Reproducibility Index

Notice: The reproducibility variables underlying each score are classified using an automated LLM-based pipeline, validated against a manually labeled dataset. LLM-based classification introduces uncertainty and potential bias; scores should be interpreted as estimates. Full accuracy metrics and methodology are described in Coakley et alK. L. Coakley, T. Snelleman, H. Hoos, and O. E. Gundersen, "The embrace of open science: An analysis of a decade of AI research and 56 800 conference papers," Under Review, 2026..
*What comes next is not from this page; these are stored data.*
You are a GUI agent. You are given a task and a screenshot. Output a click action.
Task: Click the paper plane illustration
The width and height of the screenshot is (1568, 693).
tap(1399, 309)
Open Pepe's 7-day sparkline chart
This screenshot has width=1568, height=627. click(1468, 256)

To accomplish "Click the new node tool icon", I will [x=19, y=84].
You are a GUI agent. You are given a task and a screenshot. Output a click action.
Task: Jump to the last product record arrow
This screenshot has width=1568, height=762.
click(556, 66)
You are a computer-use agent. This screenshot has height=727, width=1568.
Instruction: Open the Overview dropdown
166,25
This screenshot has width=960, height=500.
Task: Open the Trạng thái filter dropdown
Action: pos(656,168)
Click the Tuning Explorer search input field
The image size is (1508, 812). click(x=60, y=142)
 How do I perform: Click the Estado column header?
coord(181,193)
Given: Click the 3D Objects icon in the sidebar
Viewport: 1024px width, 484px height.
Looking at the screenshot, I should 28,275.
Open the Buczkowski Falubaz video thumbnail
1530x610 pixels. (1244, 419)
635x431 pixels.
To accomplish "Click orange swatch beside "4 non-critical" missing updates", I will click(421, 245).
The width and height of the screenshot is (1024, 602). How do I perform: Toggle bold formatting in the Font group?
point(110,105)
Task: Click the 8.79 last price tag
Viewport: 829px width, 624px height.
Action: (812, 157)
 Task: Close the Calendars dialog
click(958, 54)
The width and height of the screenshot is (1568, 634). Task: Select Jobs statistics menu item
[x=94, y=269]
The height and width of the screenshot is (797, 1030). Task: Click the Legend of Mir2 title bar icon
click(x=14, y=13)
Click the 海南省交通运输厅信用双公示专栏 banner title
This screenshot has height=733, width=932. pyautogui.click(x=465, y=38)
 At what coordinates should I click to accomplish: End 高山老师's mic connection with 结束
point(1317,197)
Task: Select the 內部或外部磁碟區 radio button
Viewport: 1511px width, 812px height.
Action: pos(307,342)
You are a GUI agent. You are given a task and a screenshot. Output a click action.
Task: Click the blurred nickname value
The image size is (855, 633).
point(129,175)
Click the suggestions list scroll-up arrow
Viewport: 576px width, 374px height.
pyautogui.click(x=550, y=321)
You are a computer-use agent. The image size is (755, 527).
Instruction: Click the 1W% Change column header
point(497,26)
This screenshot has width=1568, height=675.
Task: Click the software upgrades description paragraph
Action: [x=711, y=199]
Graph Data Selection for Domain Adaptation: A Model-Free Approach

Authors: Ting-Wei Li, Ruizhong Qiu, Hanghang Tong

NeurIPS 2025 | Venue PDF | LLM Run Details

Reproducibility Variable	Result	LLM Response
Research Type	Experimental	Through comprehensive empirical studies on several real-world graph-level datasets and multiple covariate shift types, we demonstrate that GRADATE outperforms existing selection methods and enhances off-the-shelf GDA methods with much fewer training data.
Researcher Affiliation	Academia	Ting-Wei Li University of Illinois Urbana-Champaign, IL USA EMAIL Ruizhong Qiu University of Illinois Urbana-Champaign, IL USA EMAIL Hanghang Tong University of Illinois Urbana-Champaign, IL USA EMAIL
Pseudocode	Yes	We summarize the overall procedure of Linear FGW in Algorithm 1. Appendix B goes through the steps to compute Graph Dataset Distance (GDD). The entire procedure is included in Algorithm 2. Appendix C summarizes the submodule GREAT used in our main algorithm (Algorithm 3). Appendix D summarizes our main algorithm GRADATE (Algorithm 4).
Open Source Code	No	We will provide the code package during submission and make the code available upon acceptance.
Open Datasets	Yes	Datasets and Graph Domains. We consider graph classification tasks conducted on six real-world graph-level datasets, including IMDB-BINARY [69], IMDB-MULTI [69], MSRC_21 [45], ogbg-molbace [22], ogbg-molbbbp [22] and ogbg-molhiv [22]. The former three datasets are from the TUDataset [44]; while the latter three datasets are from the OGB benchmark [22]. ... In Table 12, we provide details of datasets used in this work. For # NODES and # EDGES, we report the mean sizes across all graphs in the dataset.
Dataset Splits	Yes	Specifically, graphs are sorted by corresponding properties in an ascending order and split into train/val/test sets with ratios 60%/20%/20%.
Hardware Specification	Yes	The computation is performed on Linux with an NVIDIA Tesla V100-SXM2-32GB GPU.
Software Dependencies	No	We perform all our methods in Python and GNN models are built-in modules of PyTorch Geometric [14].
Experiment Setup	Yes	The learning rate is set to 10^-2 with weight decay 5e-4. We train 200 epochs for datasets IMDB-BINARY, IMDB-MULTI, MSRC_21 and 100 epochs for datasets ogbg-molbace, ogbg-molbbbp, ogbg-molhiv with early stopping, evaluating the test set on the model checkpoint that achieves the highest validation performance during training. For each combination of data and model, we report the mean and standard deviation of classification performance over 3-5 random trials. For TUDatasets, we use accuracy as the performance metric; for OGB datasets, we use AUCROC as the performance metric.